研究では鶏卵の主要アレルゲンであるオボムコイド(OVM)遺伝子を、広島大学が独自開発したプラチナムターレン技術を用いたゲノム編集により除去。受精卵のOVM遺伝子の働きを狙って止めることに成功した。その後、孵化した遺伝子ノックアウトニワトリのひなが成長し、交配・産卵することでアレルギー低減卵を作り出す仕組み。

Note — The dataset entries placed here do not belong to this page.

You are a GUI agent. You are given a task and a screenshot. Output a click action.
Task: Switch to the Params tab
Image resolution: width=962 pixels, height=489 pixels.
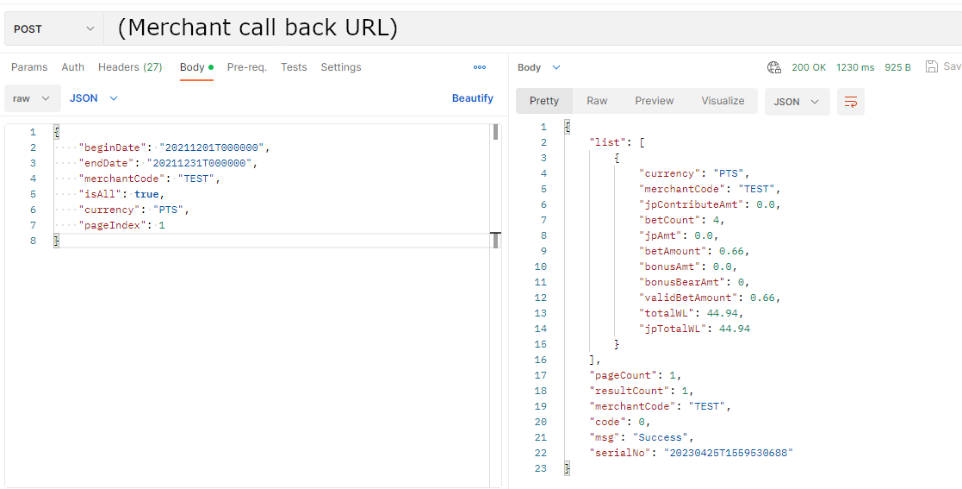29,67
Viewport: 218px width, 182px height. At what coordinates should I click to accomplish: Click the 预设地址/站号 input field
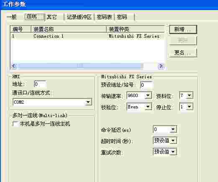(x=147, y=85)
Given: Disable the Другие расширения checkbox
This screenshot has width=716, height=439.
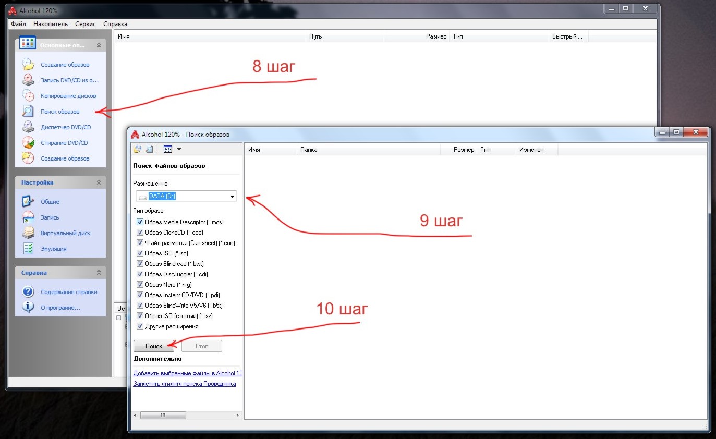Looking at the screenshot, I should pos(140,326).
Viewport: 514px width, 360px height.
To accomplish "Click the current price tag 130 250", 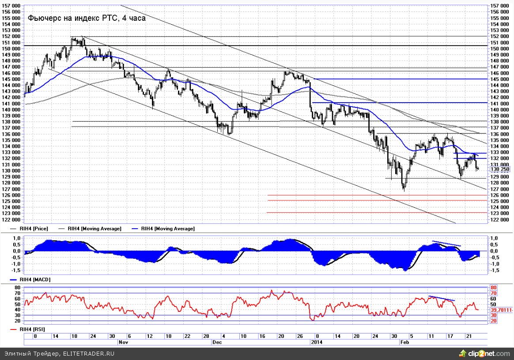I will (500, 169).
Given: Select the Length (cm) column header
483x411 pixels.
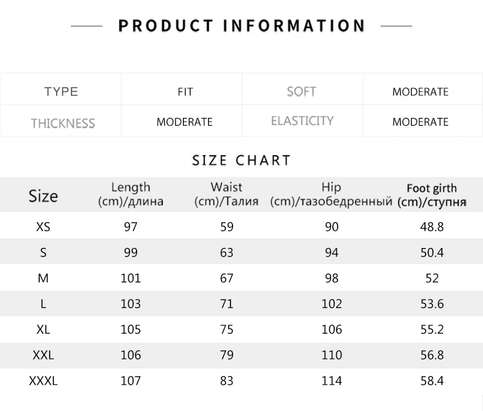Looking at the screenshot, I should tap(131, 194).
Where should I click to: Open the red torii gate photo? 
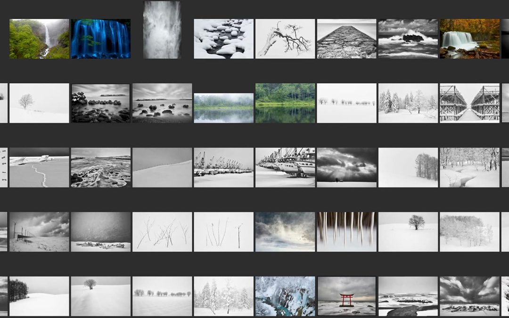coord(346,296)
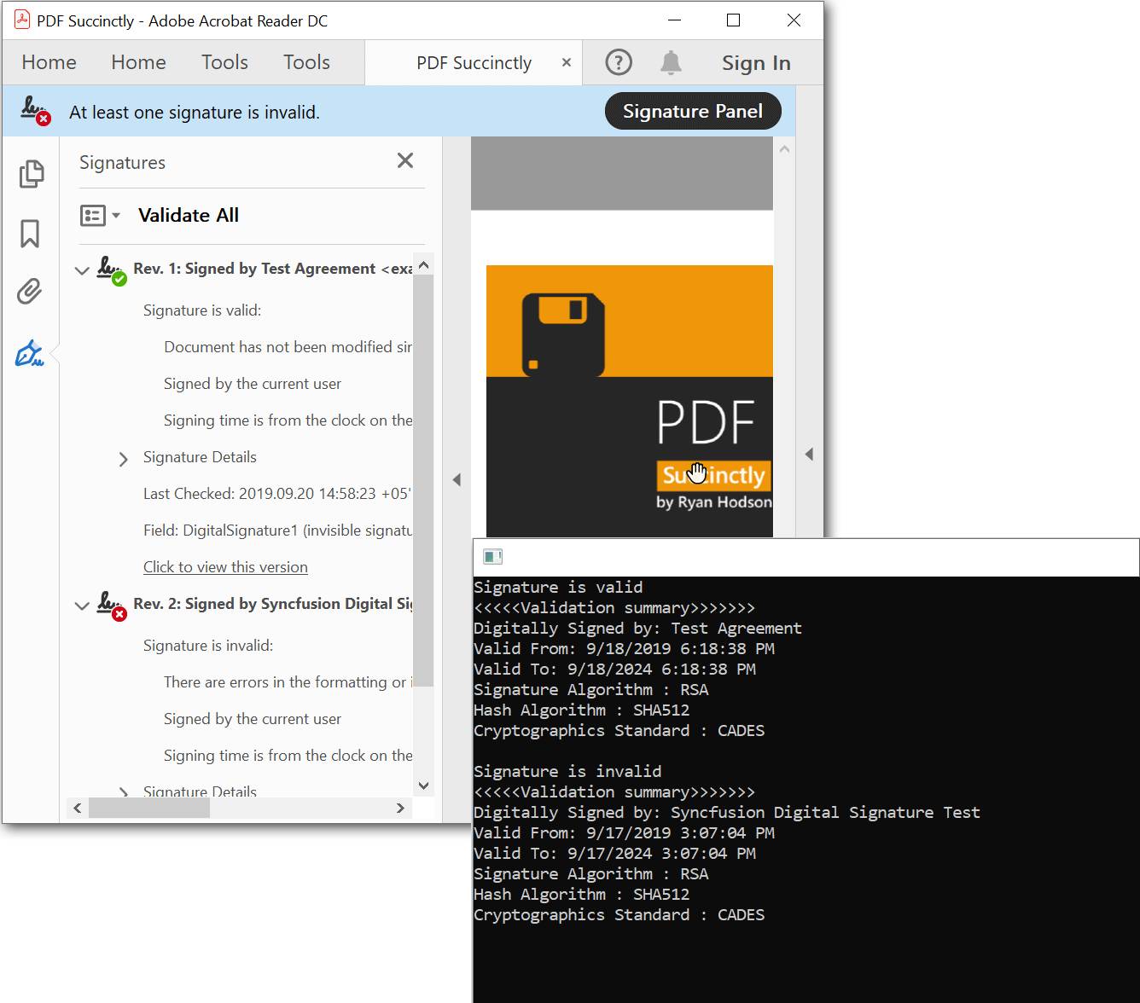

この鶏卵からはOVMとゲノム編集により産生の可能性がある変異たんぱく質は検出されなかった。また通常のニワトリとOVMノックアウトニワトリのゲノムに大差はなく、OVMノックアウトニワトリでは標的以外のゲノムへの影響がないことを確認した。さらにゲノム編集による別の遺伝子の挿入やほかの遺伝子に対する影響も認められなかった。研究成果は、学術専門誌「フード・アンド・ケミカル・トキシコロジー」の5月号に掲載される(電子版は3月12日付で公開)。
鶏卵のアレルゲン物質は卵白に含まれるたんぱく質(オボアルブミン、オボトランスフェリン、オボムコイド、オボムチン、リゾチームなど)で、OVM以外のたんぱく質は加熱によりアレルゲン性が低下する一方、OVMは熱や消化酵素に強くアレルゲン性を失わないことが知られている。広島大学とキユーピーは13年からOVMを含まないアレルギー低減卵の作出に関する研究に着手。22年からは科学技術振興機構(JST)による産学連携プログラムに採択されている。
現在は応用研究の段階で、今後、相模原病院と共同で取り組む臨床試験で有効性を確認するほか、広島大学では育種造成を、キユーピーでは凝固性、起泡性、乳化性などの物性や加工適性を評価。新たな研究成果は学会発表する。
アレルギー低減卵が実用化されれば、卵アレルギーを持つ人でも食べられる食品や重度の卵アレルギー患者でも接種できるワクチンの技術開発に道筋がつくことになる。